Health | July 01, 2015

Keto_diet_benefits

 

 

It’s been about 2 years since I was introduced to Keto diet and began to experience and understand it’s benefits. I went in and out of Keto a few times to experiment and learn the workings of this lifestyle. I think that the Keto diet can come across as extreme and is not for everybody, however I have decided to get back on the horse and give it a longer run this time. The number one thing I love about this diet is the amount of sustainable energy it gives me throughout the day. Even though my earn your carbs diet has already been giving me plenty of energy to begin with, it’s still nothing in comparison to being on Keto. It feels like you have more clarity and you feel fresh the entire day, no matter how hard you work. This is the most important reason for me right now, because I have a lot going on and I need to be 100% focused on my work.  I can use the extra energy, especially now during the summer when the heat slows me down, I’m excited to turn on the highly efficient fat burning mode and boost my metabolism.

 

What is a Ketogenic Diet?

The most simple way to describe this diet/lifestyle, a ketogenic diet causes the body’s liver to produce ketone bodies, which results in utilizing fat instead of glucose as a primary source of energy. Restriction of carbs is necessary in order to trigger the ketone bodies production, and the amount of carbs should not exceed 20g a day. The ratio of Fat vs Protein and Carbs is very important.

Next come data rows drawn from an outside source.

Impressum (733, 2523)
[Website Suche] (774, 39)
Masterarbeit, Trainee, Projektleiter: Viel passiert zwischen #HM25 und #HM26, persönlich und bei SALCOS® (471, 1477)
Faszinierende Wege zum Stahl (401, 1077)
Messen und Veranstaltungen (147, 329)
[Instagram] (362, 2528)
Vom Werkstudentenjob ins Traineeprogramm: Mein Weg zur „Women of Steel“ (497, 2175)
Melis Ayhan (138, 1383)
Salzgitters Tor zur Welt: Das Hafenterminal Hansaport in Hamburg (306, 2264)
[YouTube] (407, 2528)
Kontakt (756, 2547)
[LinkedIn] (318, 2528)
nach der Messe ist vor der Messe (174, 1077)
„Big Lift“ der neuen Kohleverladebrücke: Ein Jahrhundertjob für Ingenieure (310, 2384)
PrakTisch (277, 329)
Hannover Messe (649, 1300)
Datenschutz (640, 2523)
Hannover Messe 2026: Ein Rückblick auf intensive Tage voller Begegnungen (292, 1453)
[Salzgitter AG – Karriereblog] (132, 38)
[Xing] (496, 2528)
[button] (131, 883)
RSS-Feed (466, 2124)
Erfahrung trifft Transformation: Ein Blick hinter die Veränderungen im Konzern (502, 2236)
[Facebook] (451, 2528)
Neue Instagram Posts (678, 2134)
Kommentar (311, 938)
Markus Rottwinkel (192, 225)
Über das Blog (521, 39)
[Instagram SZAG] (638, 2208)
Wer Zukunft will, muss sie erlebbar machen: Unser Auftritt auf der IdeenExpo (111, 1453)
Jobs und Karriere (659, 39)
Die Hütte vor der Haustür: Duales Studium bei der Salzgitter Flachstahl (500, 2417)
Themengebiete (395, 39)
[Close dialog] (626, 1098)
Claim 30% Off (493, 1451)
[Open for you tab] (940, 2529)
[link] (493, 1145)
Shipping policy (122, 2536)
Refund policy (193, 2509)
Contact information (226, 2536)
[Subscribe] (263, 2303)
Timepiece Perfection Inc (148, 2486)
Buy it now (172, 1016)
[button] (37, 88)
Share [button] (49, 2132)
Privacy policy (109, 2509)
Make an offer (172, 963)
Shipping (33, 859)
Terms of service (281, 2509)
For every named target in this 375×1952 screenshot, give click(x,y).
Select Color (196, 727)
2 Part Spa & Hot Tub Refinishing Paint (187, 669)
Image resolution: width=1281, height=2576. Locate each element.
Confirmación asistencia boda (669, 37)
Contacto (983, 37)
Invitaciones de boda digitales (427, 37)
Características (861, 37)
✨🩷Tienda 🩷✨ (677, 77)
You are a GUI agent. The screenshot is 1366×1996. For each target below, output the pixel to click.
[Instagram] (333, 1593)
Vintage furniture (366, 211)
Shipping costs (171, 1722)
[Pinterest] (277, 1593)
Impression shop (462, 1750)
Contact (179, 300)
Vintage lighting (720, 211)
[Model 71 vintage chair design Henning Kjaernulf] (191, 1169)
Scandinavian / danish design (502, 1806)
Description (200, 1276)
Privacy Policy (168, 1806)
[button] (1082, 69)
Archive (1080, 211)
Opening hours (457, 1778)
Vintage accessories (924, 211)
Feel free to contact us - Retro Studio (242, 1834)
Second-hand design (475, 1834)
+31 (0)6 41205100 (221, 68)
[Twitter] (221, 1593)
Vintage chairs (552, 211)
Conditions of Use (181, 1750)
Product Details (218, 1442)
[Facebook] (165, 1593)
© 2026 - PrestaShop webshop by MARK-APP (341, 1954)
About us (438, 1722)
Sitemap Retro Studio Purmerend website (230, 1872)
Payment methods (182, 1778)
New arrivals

Generally, the macronutrient ratio varies within the following ranges:

60-75% of calories from fat (or even more)
15-30% of calories from protein, and
5-10% of calories from carbs

 

What are the major benefits of Ketogenic Diet?

1. Improvement in sustainable energy production – no more blood sugar crashes that you experience when your body uses glucose as a main source of energy.

2. Decrease in insulin levels – this results in a rapid breakdown of fatty acids. When insulin levels are high as a result of high carb diet, the body’s ability to break down fatty acids is being compromised. Low levels of insulin also supports the release of many useful hormones associated with muscle growth.

3. Reduction of appetite – proteins and fats are quite filling and the ketones somehow seem to negate the sensations that come with cravings.

4. No more water retention – the foods the you eat have diuretic effect on the body. Lowered insulin levels will allow the kidneys to excrete the excess of sodium and promote fast water weight loss.

5. Rapid increase of fat loss – As your body is burning fat as the main source of energy, the metabolism is activated to burn even the most stubborn abdominal fat.

6. Say goodbye to the foggy brain – a diet that is rich in carbs provides too much glucose for he brain, causing it to become foggy and your cognitive functions to be impaired. The Keto diet will help you to think clear and your brain working at it’s full capacity.

7. Better sleep – reduced symptoms related to sleep apnea. No more daytime sleepiness or naps during the day.

8. Oral health – diet rich in carbs often leads to cavities, tooth decay and gum disease. Ketogenic diet improves the oral pH, protecting against oral health issues.

9. No more muscle stiffness or joint pain – Also, if you’ve been wanting to get more flexible, to improve your yoga practice, this diet is going to give you the advantage that you need. Diets that are rich in carbs are known to contribute to stiff muscles and inflammation in joints.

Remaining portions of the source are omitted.